= TEXTAUSZUG =
☆ ☆ ☆ ☆
Arztgespräche nach Diagnose

Kurz nach meiner Diagnose im März 2007 legte mir mein Hausarzt nahe, dass ich mich mit Sterbehilfe auseinandersetzen sollte. Ich fühlte mich aber zu diesem Zeitpunkt gar nicht todkrank. Ich schaute ihn ungläubig an und er öffnete seinen Zeigefinger und Daumen auf die Größe meines diagnostizierten Tumors und schaute mich mit geweiteten Augen an und sagte: „Sie haben sooo einen großen Tumor im Hals, wir sollten unbedingt über dieses Thema sprechen!“ Er meinte es gut mit mir. Er wollte mir den Weg in die Schweiz ebnen, da es nicht so einfach ist mal in die Schweiz zu fahren und Sterbehilfe in Anspruch zu nehmen.
☆ ☆ ☆ ☆
= DATENZEILEN =
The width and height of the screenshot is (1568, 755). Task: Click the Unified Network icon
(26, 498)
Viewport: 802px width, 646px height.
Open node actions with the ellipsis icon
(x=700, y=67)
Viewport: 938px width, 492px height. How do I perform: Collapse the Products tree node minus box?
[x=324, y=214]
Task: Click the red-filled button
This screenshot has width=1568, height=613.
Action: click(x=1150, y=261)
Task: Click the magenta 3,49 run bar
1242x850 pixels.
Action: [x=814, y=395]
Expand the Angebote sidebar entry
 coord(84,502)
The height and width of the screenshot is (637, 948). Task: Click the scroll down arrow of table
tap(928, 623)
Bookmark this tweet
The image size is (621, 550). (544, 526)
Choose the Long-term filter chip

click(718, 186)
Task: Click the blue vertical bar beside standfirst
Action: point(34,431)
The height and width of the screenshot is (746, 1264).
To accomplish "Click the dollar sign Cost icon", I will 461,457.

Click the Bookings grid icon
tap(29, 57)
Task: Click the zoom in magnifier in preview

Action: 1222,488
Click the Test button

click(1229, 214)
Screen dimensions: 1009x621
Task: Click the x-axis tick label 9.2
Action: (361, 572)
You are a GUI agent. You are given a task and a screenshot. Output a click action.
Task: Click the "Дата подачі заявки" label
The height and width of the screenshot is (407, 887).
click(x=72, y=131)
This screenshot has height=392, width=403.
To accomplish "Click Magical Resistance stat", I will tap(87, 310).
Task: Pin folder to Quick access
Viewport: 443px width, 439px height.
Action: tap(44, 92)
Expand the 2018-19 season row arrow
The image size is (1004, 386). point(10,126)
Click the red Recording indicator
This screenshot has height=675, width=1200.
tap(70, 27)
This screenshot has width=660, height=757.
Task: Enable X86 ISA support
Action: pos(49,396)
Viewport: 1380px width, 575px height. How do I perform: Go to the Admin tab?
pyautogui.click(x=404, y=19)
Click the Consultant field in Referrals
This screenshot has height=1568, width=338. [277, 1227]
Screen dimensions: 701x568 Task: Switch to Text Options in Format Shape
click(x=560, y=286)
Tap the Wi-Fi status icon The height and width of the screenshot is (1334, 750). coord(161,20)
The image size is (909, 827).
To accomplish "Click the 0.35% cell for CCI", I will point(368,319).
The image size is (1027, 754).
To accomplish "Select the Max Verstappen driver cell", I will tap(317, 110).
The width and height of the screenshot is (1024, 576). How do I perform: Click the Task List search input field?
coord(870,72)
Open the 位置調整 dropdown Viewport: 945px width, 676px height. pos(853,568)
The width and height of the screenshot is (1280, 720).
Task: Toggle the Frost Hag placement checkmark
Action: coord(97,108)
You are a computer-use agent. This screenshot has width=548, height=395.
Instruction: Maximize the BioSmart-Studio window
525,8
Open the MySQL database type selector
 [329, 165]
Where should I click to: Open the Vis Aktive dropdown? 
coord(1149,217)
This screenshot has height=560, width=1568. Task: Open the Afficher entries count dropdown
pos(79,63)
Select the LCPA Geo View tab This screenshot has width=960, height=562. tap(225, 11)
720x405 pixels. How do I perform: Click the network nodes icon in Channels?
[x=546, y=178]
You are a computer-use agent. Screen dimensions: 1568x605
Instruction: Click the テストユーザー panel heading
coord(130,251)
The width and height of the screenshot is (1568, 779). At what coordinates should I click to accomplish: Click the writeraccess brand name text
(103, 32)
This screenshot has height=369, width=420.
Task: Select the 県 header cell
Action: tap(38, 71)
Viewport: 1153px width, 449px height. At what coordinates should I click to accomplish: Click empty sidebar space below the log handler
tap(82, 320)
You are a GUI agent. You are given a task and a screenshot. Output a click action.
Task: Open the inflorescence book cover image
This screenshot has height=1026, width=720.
☆ ☆ ☆ ☆
= ARBEITSAUFTRAG =
Schreiben Sie aus dem Textauszug die Passage von „Arztgespräche nach Diagnose“ bis einschließlich „Anspruch zu nehmen.“ wortgetreu ab.

= MUSTERLÖSUNG =
Arztgespräche nach Diagnose

Kurz nach meiner Diagnose im März 2007 legte mir mein Hausarzt nahe, dass ich mich mit Sterbehilfe auseinandersetzen sollte. Ich fühlte mich aber zu diesem Zeitpunkt gar nicht todkrank. Ich schaute ihn ungläubig an und er öffnete seinen Zeigefinger und Daumen auf die Größe meines diagnostizierten Tumors und schaute mich mit geweiteten Augen an und sagte: „Sie haben sooo einen großen Tumor im Hals, wir sollten unbedingt über dieses Thema sprechen!“ Er meinte es gut mit mir. Er wollte mir den Weg in die Schweiz ebnen, da es nicht so einfach ist mal in die Schweiz zu fahren und Sterbehilfe in Anspruch zu nehmen.